The change currently happening is at such a fast paced extent, that agile teams need to be adaptive and fast also at forming and adjusting when new members join an existing team or ta change in the type of work they do and capabilities they need to deliver. The resilience of using existing formed teams is that they can self organise and quickly adapt and respond and this is one of the key benefits of an agile approach. .
As a result the focus on leadership and managers is about how to help build resilience and support teams through to the other side of this rapid change rather than trying to arbitrarily swap people in and out of teams.
Bring the work to the team not the people to the work
As Mike Cohn puts it…. a team who has been together for a while will always outperform new teams.
Long Lived Agile Teams
Long lived agile teams have the advantage of being stable and more predictability in delivery and productivity. It takes a long time to form and get the know who to work together and collaborate to develop as a team and work as a team. Over time stronger behavioral and working dynamics, higher levels of transparency that favor trust and collaboration among its members when facing complexity drives increased levels of performance.
We know from the research that any changes to the team can potentially lead to a drop in performance and that adding or moving team members breaks stability and forces the team to review its dynamics and create new ones: this produces inefficiencies, reducing motivation.
How long should a team stay together?
Changing team composition frequently wreaks havoc on predictions made with velocity. It takes time to gel as a team. To really see a benefit, it takes at least two to three months to maximise the benefits of working together as a team.
When the team have been together for awhile, there tends to be a sync where each member knows the relative strengths and capabilities of each other and works together to achieve goals. This is a connectedness that is so important for high performing teams.

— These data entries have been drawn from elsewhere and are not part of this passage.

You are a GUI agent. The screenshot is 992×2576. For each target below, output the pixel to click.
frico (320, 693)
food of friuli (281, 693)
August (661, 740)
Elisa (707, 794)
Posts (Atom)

Agile mindset and principles
Maintaining a focus on an agile mindset, principles and values will equip agile teams with the capability to self organise and work out as a team, how to address issues and problems as they arise. Focusing on principles will also help them to build resilience and be able to quickly shift gear and respond to changes in new priority work and learn to inspect and adapt each sprint to promote continuous learning through regular feedback loops. without losing momentum to deliver against tight deadlines and critical pathways.